- Available records:

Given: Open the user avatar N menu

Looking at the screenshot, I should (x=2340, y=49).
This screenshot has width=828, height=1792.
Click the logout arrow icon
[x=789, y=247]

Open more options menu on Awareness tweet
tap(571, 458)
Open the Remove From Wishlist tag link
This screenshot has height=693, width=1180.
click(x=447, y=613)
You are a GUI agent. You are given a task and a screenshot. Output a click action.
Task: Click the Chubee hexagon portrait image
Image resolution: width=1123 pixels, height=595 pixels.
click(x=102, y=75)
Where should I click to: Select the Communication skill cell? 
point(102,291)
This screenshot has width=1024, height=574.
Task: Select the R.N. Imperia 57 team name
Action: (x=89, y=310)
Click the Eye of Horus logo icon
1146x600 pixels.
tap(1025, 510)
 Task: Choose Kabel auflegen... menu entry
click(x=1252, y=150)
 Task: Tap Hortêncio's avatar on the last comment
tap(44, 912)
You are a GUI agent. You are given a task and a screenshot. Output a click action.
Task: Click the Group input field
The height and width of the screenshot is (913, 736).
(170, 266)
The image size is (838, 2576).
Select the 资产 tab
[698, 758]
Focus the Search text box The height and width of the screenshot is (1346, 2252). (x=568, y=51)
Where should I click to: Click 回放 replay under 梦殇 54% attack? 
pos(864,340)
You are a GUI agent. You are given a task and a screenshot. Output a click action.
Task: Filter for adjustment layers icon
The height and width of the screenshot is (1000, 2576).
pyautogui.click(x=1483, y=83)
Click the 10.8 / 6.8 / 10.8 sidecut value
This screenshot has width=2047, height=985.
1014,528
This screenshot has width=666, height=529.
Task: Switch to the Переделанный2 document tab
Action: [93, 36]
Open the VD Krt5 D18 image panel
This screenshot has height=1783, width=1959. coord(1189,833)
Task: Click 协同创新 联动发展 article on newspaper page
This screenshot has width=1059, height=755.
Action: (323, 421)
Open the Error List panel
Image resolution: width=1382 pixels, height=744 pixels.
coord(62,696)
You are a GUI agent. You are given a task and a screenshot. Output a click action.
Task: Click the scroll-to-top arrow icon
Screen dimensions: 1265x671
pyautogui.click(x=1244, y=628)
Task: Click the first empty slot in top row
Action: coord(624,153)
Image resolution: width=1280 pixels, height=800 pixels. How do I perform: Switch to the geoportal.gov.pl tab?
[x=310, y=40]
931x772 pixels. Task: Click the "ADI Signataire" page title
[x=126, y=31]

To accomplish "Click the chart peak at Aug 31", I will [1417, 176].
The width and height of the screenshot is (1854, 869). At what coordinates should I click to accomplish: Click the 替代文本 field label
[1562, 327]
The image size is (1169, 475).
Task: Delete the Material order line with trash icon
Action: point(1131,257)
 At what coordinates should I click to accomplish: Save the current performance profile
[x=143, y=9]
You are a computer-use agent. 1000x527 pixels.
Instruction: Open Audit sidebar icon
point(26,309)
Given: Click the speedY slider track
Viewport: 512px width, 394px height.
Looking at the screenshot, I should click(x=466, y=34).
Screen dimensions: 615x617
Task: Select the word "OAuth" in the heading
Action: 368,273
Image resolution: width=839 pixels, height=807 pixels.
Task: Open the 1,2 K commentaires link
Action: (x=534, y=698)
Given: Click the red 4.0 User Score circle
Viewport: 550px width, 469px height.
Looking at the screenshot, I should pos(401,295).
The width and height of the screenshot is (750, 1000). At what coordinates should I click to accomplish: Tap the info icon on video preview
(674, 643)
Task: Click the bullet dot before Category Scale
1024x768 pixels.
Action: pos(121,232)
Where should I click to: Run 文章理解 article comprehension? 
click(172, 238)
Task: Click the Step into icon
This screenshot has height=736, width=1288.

- Your objective: Revise the listing above so that every "GUI agent" becomes "UI agent", and leave everything else as it is.

- Solution to this problem:
Given: Open the user avatar N menu

Looking at the screenshot, I should (x=2340, y=49).
This screenshot has width=828, height=1792.
Click the logout arrow icon
[x=789, y=247]

Open more options menu on Awareness tweet
tap(571, 458)
Open the Remove From Wishlist tag link
This screenshot has height=693, width=1180.
click(x=447, y=613)
You are a UI agent. You are given a task and a screenshot. Output a click action.
Task: Click the Chubee hexagon portrait image
Image resolution: width=1123 pixels, height=595 pixels.
click(x=102, y=75)
Where should I click to: Select the Communication skill cell? 
point(102,291)
This screenshot has width=1024, height=574.
Task: Select the R.N. Imperia 57 team name
Action: (x=89, y=310)
Click the Eye of Horus logo icon
1146x600 pixels.
tap(1025, 510)
 Task: Choose Kabel auflegen... menu entry
click(x=1252, y=150)
 Task: Tap Hortêncio's avatar on the last comment
tap(44, 912)
You are a UI agent. You are given a task and a screenshot. Output a click action.
Task: Click the Group input field
The height and width of the screenshot is (913, 736).
(170, 266)
The image size is (838, 2576).
Select the 资产 tab
[698, 758]
Focus the Search text box The height and width of the screenshot is (1346, 2252). (x=568, y=51)
Where should I click to: Click 回放 replay under 梦殇 54% attack? 
pos(864,340)
You are a UI agent. You are given a task and a screenshot. Output a click action.
Task: Filter for adjustment layers icon
The height and width of the screenshot is (1000, 2576).
pyautogui.click(x=1483, y=83)
Click the 10.8 / 6.8 / 10.8 sidecut value
This screenshot has width=2047, height=985.
1014,528
This screenshot has width=666, height=529.
Task: Switch to the Переделанный2 document tab
Action: [93, 36]
Open the VD Krt5 D18 image panel
This screenshot has height=1783, width=1959. coord(1189,833)
Task: Click 协同创新 联动发展 article on newspaper page
This screenshot has width=1059, height=755.
Action: (323, 421)
Open the Error List panel
Image resolution: width=1382 pixels, height=744 pixels.
coord(62,696)
You are a UI agent. You are given a task and a screenshot. Output a click action.
Task: Click the scroll-to-top arrow icon
Screen dimensions: 1265x671
pyautogui.click(x=1244, y=628)
Task: Click the first empty slot in top row
Action: coord(624,153)
Image resolution: width=1280 pixels, height=800 pixels. How do I perform: Switch to the geoportal.gov.pl tab?
[x=310, y=40]
931x772 pixels. Task: Click the "ADI Signataire" page title
[x=126, y=31]

To accomplish "Click the chart peak at Aug 31", I will [1417, 176].
The width and height of the screenshot is (1854, 869). At what coordinates should I click to accomplish: Click the 替代文本 field label
[1562, 327]
The image size is (1169, 475).
Task: Delete the Material order line with trash icon
Action: point(1131,257)
 At what coordinates should I click to accomplish: Save the current performance profile
[x=143, y=9]
You are a computer-use agent. 1000x527 pixels.
Instruction: Open Audit sidebar icon
point(26,309)
Given: Click the speedY slider track
Viewport: 512px width, 394px height.
Looking at the screenshot, I should click(x=466, y=34).
Screen dimensions: 615x617
Task: Select the word "OAuth" in the heading
Action: 368,273
Image resolution: width=839 pixels, height=807 pixels.
Task: Open the 1,2 K commentaires link
Action: (x=534, y=698)
Given: Click the red 4.0 User Score circle
Viewport: 550px width, 469px height.
Looking at the screenshot, I should pos(401,295).
The width and height of the screenshot is (750, 1000). At what coordinates should I click to accomplish: Tap the info icon on video preview
(674, 643)
Task: Click the bullet dot before Category Scale
1024x768 pixels.
Action: pos(121,232)
Where should I click to: Run 文章理解 article comprehension? 
click(172, 238)
Task: Click the Step into icon
This screenshot has height=736, width=1288.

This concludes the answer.